The experience of The Riverfront Times suggests the inmates have a point, at least with regard to their mail. When the paper published a story in February chronicling conditions at Tamms ("Cruel and Usual," RFT, Feb. 16), prison officials withheld mailed copies of the story from at least 10 inmates on the grounds that the newspaper included self-addressed, stamped envelopes so inmates could write back (earlier letters from the RFT containing such envelopes had been distributed to inmates before the story ran, without any problems). After several packets containing the story were returned to the paper, assistant warden Charles Hinsley told the RFT that employees were removing the self-addressed envelopes and distributing the rest of the packets, including the story and a cover letter. However, subsequent to Hinsley's explanation, more than a half-dozen rejected packets (mailed back to the RFT at public expense) trickled in -- one was returned more than a month after it was first mailed. Illinois Department of Corrections (IDOC) spokesman Nic Howell this week offered a different explanation than Hinsley's: "We don't allow inmates to read about themselves or others in that particular facility."

The number of inmates participating in the hunger strike has plummeted since the first day, when 149 of the 273 prisoners housed at Tamms refused breakfast and 168 would not take lunch. After the first 72 hours, all participating inmates were checked by a doctor, and those checks will continue as needed, Howell says. Jean MacLean Snyder, attorney for inmates who claim Tamms is cruel and unusual punishment for the mentally ill, says she expected the numbers to drop after the first three days. But she and attorney Alan Mills, who has filed three lawsuits on behalf of prisoners contending that conditions at Tamms are unconstitutional, say they expect that a core group of inmates will continue starving themselves. They face a bleak existence. Some inmates are facing a lifetime of confinement in a space the size of a bathroom with no chance for visits, telephone calls, televisions or radios. In a lawsuit, Mills says some inmates are sent to Tamms as punishment for filing lawsuits and grievances against IDOC, not because they pose a true threat to anyone's safety.
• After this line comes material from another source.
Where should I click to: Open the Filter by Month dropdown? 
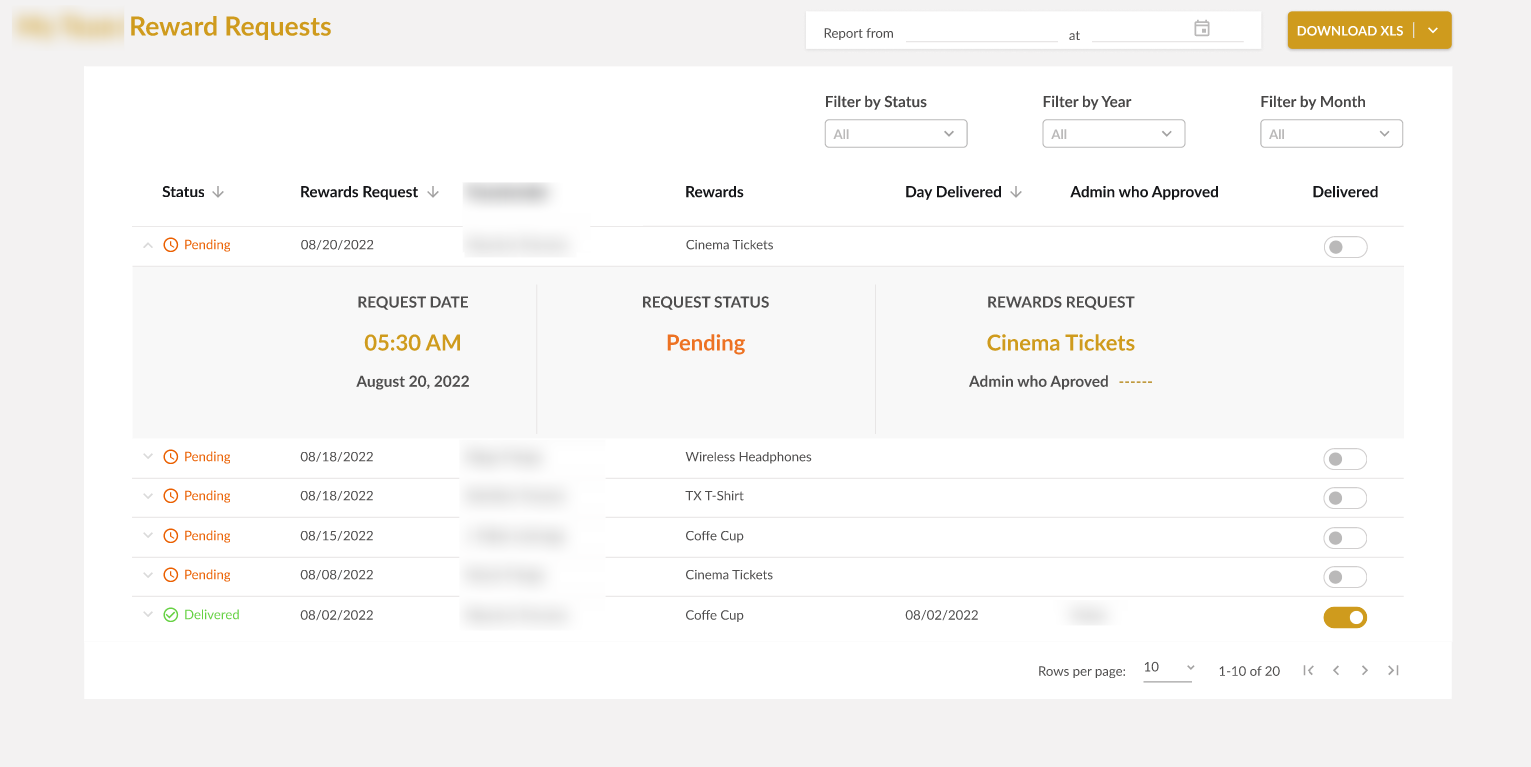coord(1331,134)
Inmates insist their grievances are reasonable. In a four-page list of demands, inmates wrote: "It isn't cable television that we desire, or free college education. Rather, what we seek is for the Department of Corrections to come into compliance with their own rules and regulations." The only grievance that caught Howell's attention was a demand for interpreters so that inmates who can't speak English can communicate with medical personnel. Howell says he checked with prison officials and was assured that this has never been an issue before.
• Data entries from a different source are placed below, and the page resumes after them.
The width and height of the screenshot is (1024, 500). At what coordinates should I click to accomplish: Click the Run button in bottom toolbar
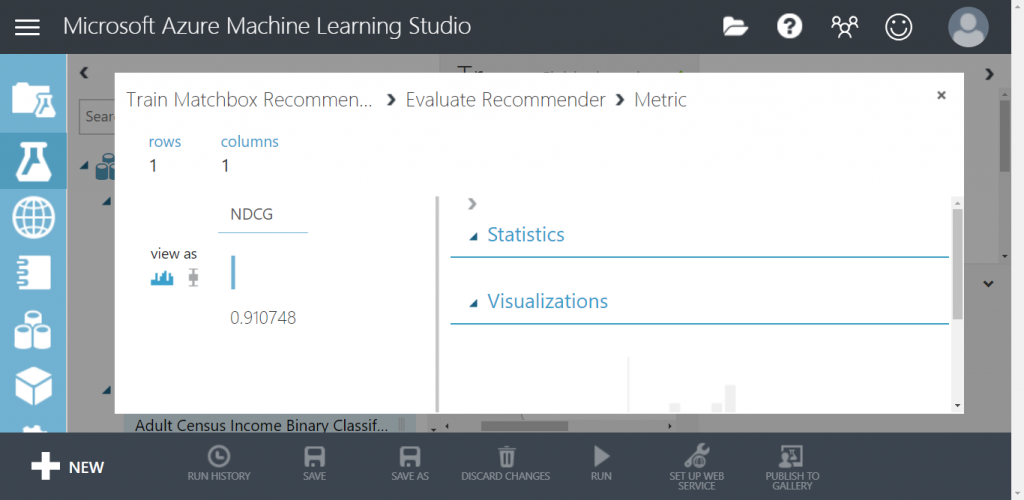[x=601, y=464]
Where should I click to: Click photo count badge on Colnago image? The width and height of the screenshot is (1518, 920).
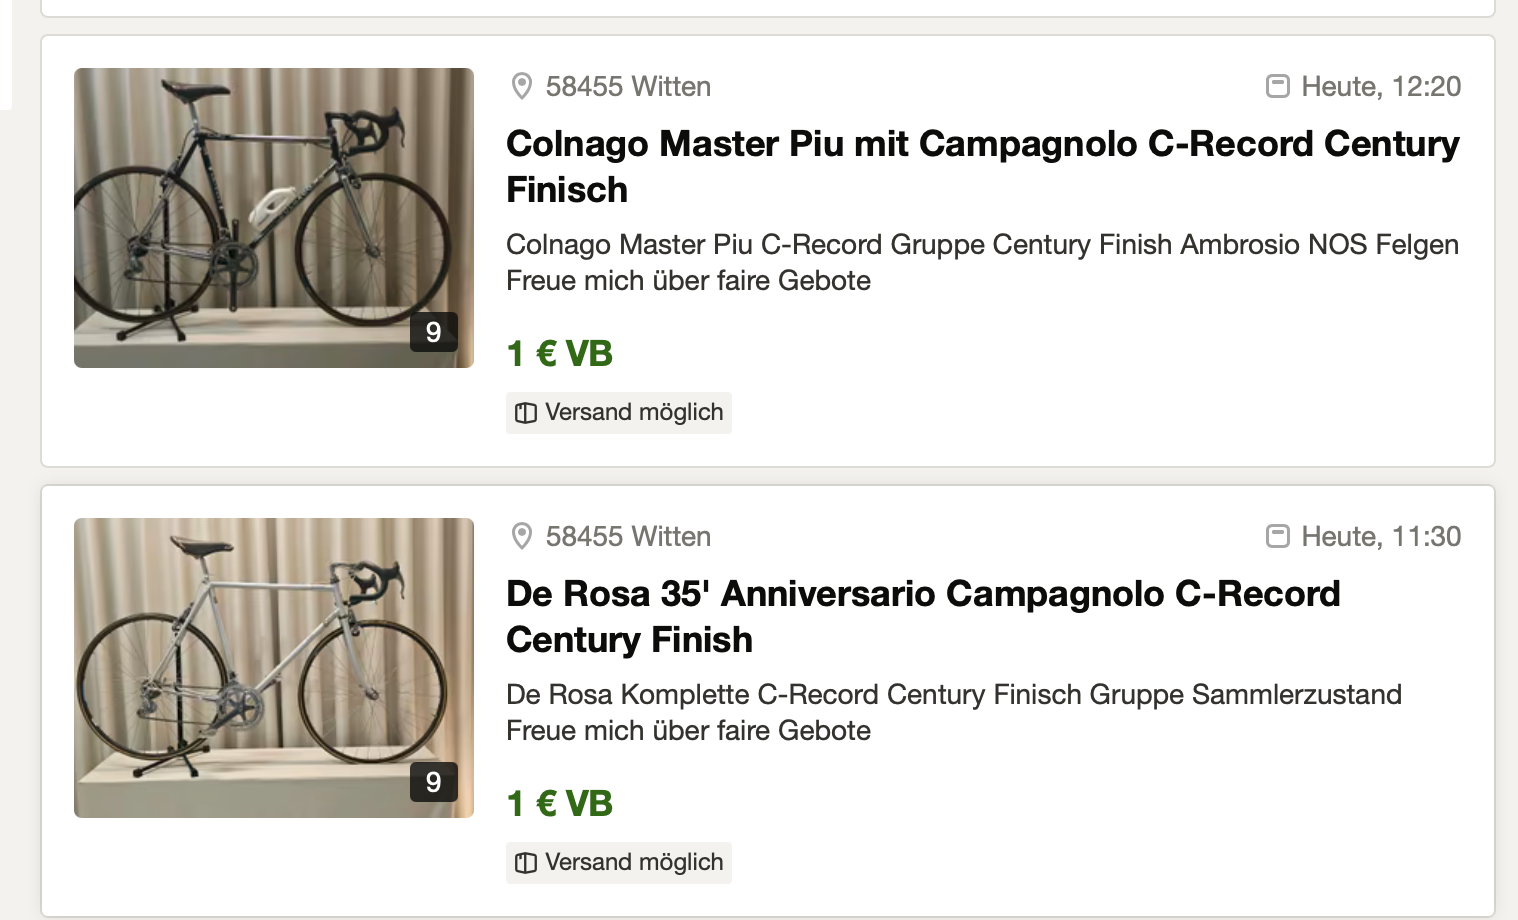click(x=433, y=332)
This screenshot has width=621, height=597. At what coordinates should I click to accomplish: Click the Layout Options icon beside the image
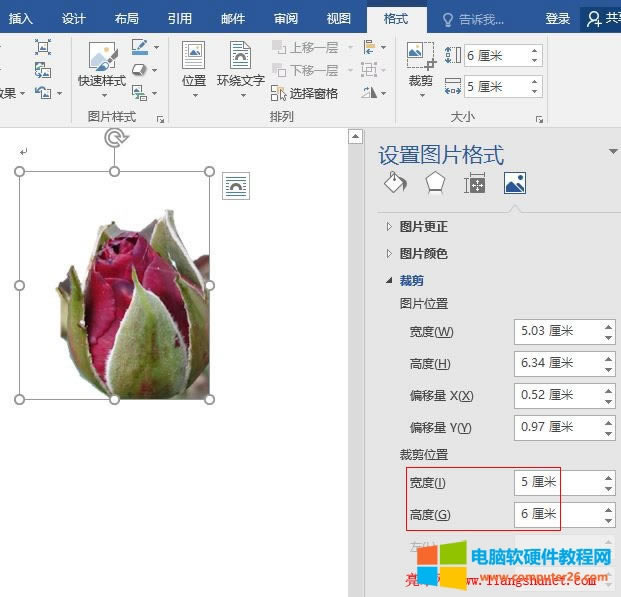pos(236,186)
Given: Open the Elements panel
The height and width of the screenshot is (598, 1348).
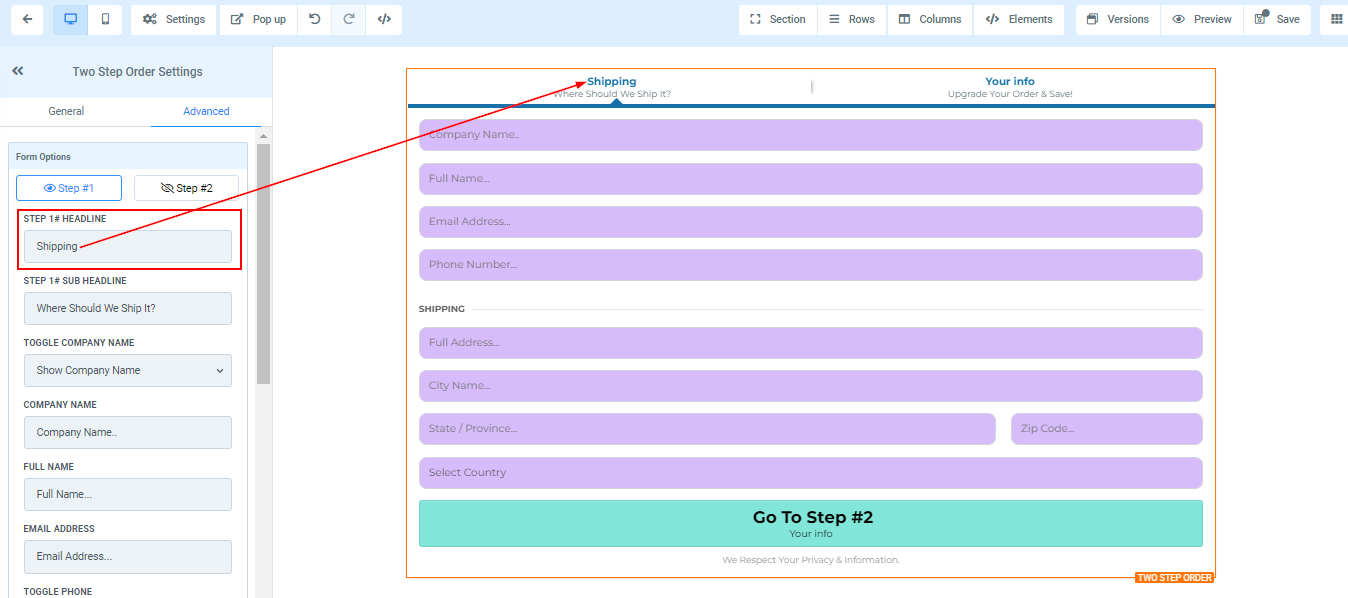Looking at the screenshot, I should click(x=1018, y=19).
Supermax prisons such as Tamms have drawn nationwide criticism, including some from corrections professionals who say such prisons waste taxpayer money while extracting a heavy psychological toll from inmates who can't withstand long-term solitary confinement. "What is interesting about the demands that the guys have made is they're not saying, 'Close down Tamms,'" Snyder says. "The complaints are taking the facility as something that has to exist. I think this hunger strike came out of a frustration that following the rules doesn't help. Good behavior does not bring the reward it should bring. Filing grievances does absolutely no good. The institution doesn't want to change."